民俗之外:RELU网络设计和初始化的缩放计算 (Beyond Folklore: A Scaling Calculus for the Design and Initialization of ReLU Networks) - 专知论文

会员服务 ·

0

缩放 · Weight · Neural Networks · ReLU · Networking ·

2021 年 2 月 11 日

Beyond Folklore: A Scaling Calculus for the Design and Initialization of ReLU Networks

翻译：民俗之外:RELU网络设计和初始化的缩放计算

Aaron Defazio,Léon Bottou

We propose a system for calculating a "scaling constant" for layers and weights of neural networks.
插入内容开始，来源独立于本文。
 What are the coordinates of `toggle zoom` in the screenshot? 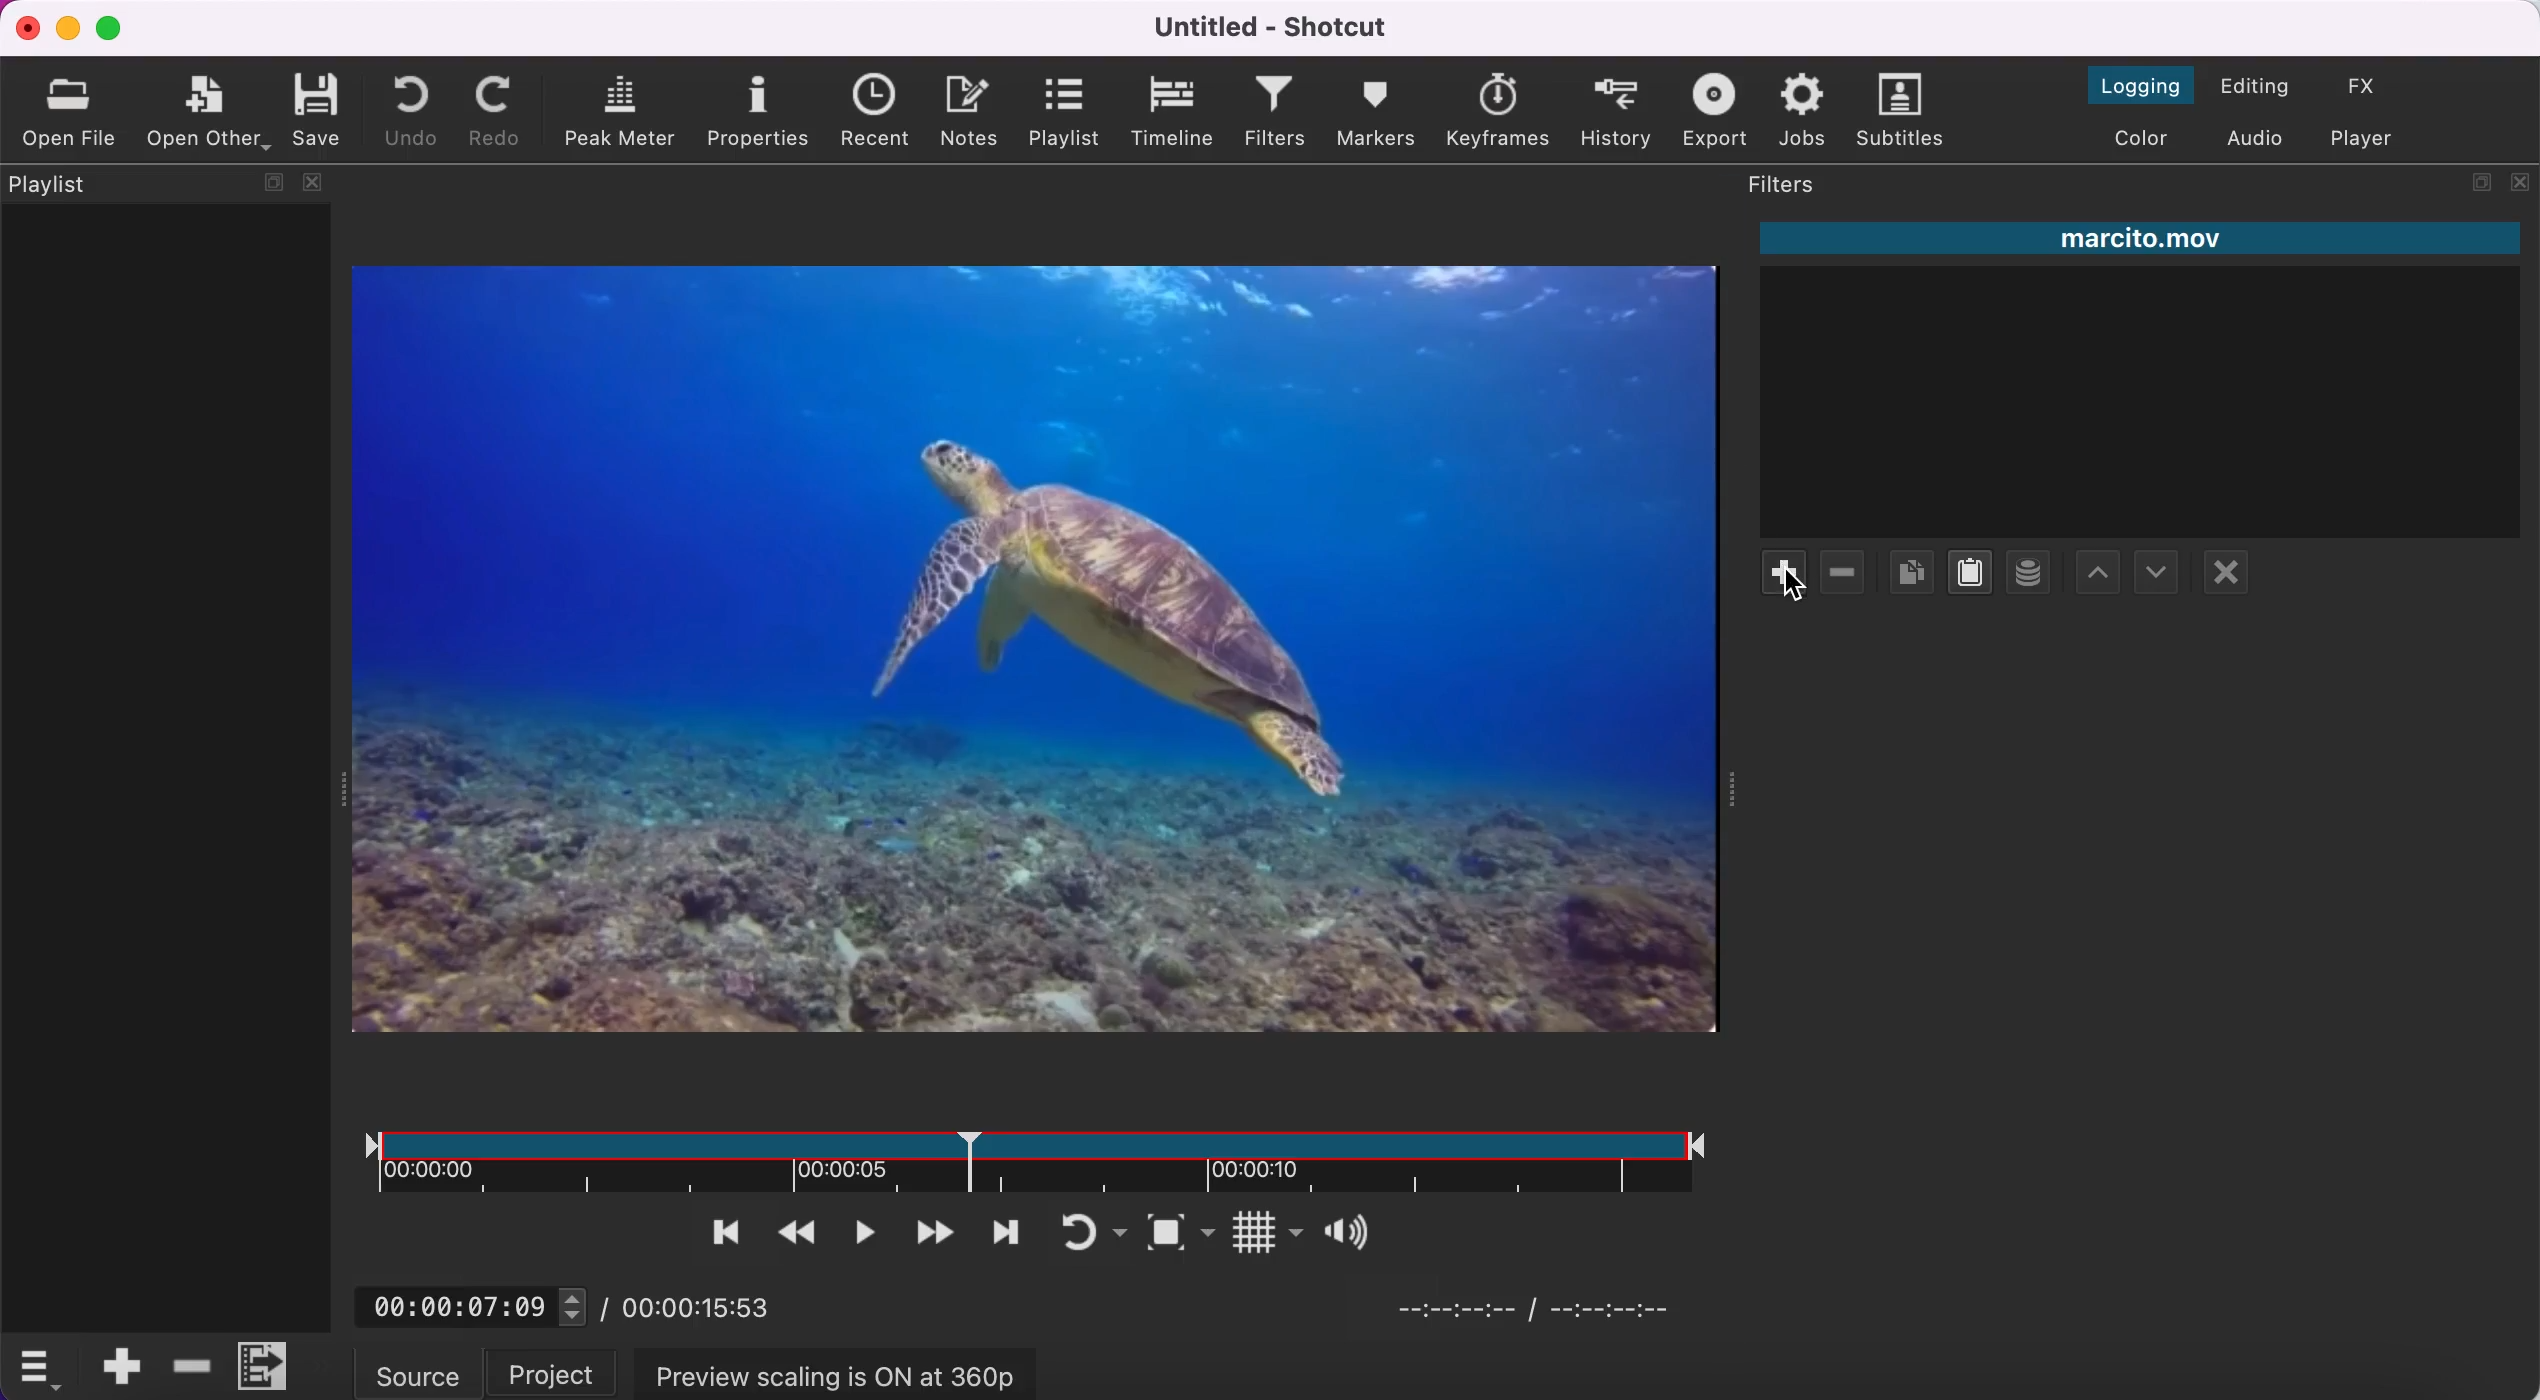 It's located at (1143, 1232).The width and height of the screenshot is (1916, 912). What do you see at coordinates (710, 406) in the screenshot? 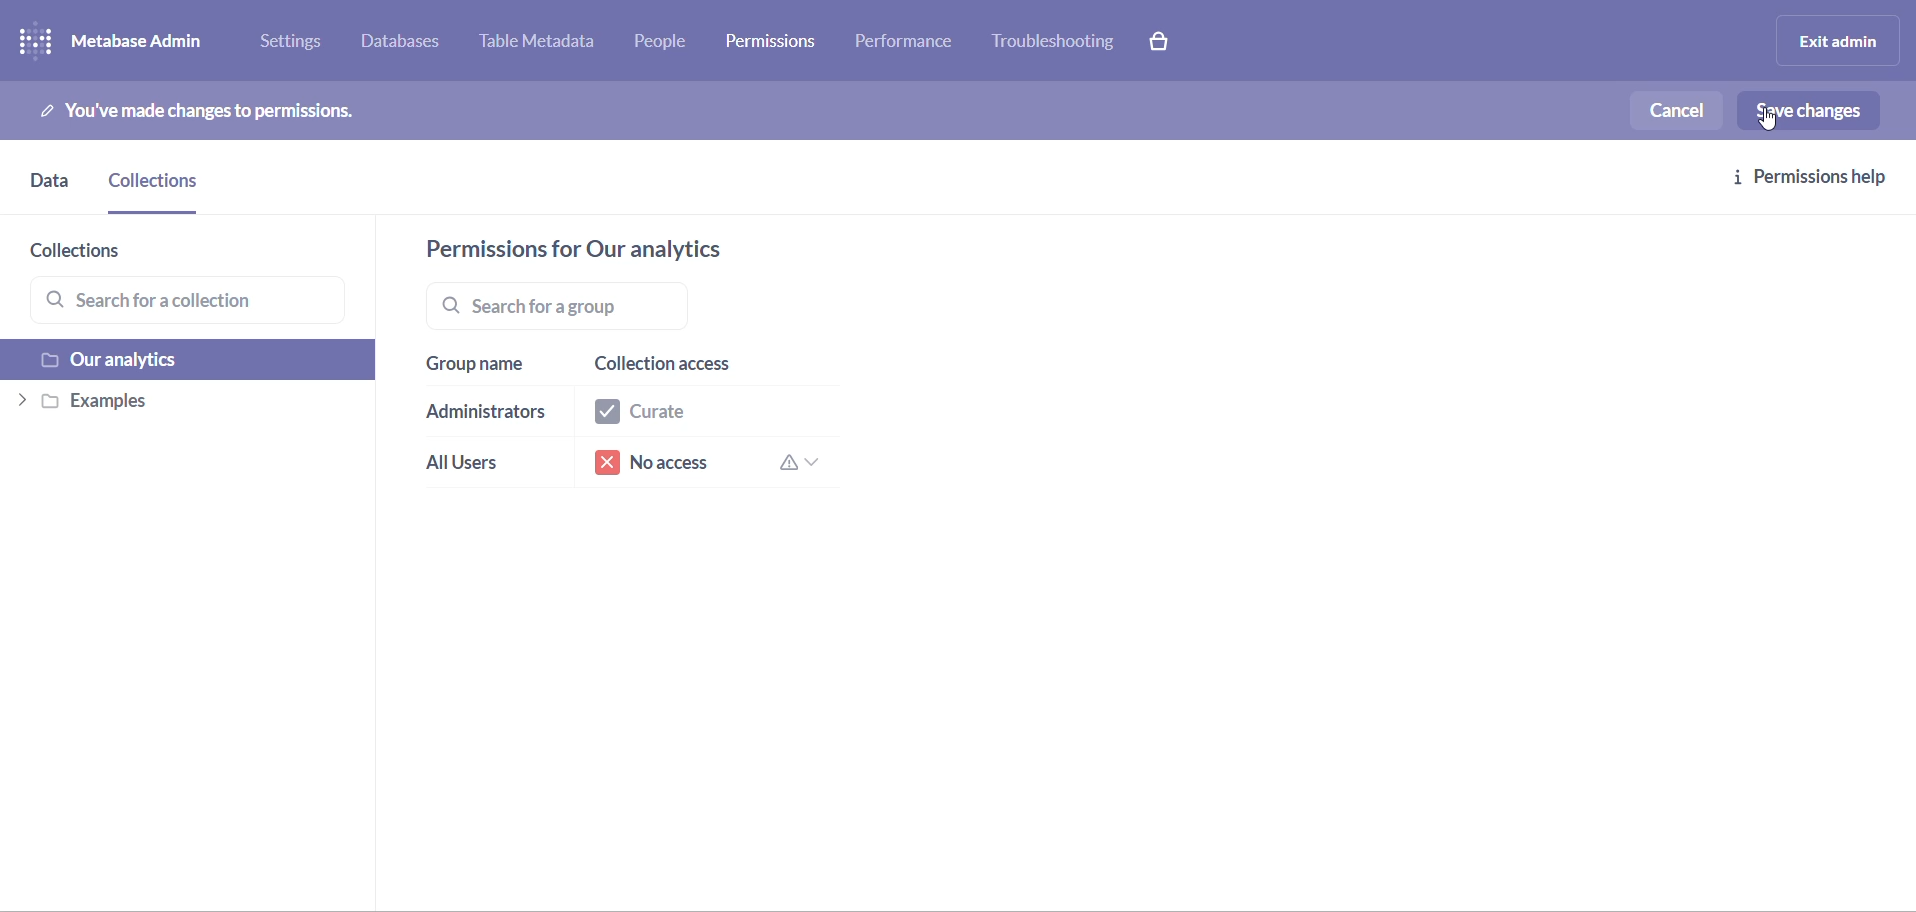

We relate this scaling constant to two important quantities that relate to the optimizability of neural networks, and argue that a network that is "preconditioned" via scaling, in the sense that all weights have the same scaling constant, will be easier to train. This scaling calculus results in a number of consequences, among them the fact that the geometric mean of the fan-in and fan-out, rather than the fan-in, fan-out, or arithmetic mean, should be used for the initialization of the variance of weights in a neural network. Our system allows for the off-line design & engineering of ReLU neural networks, potentially replacing blind experimentation.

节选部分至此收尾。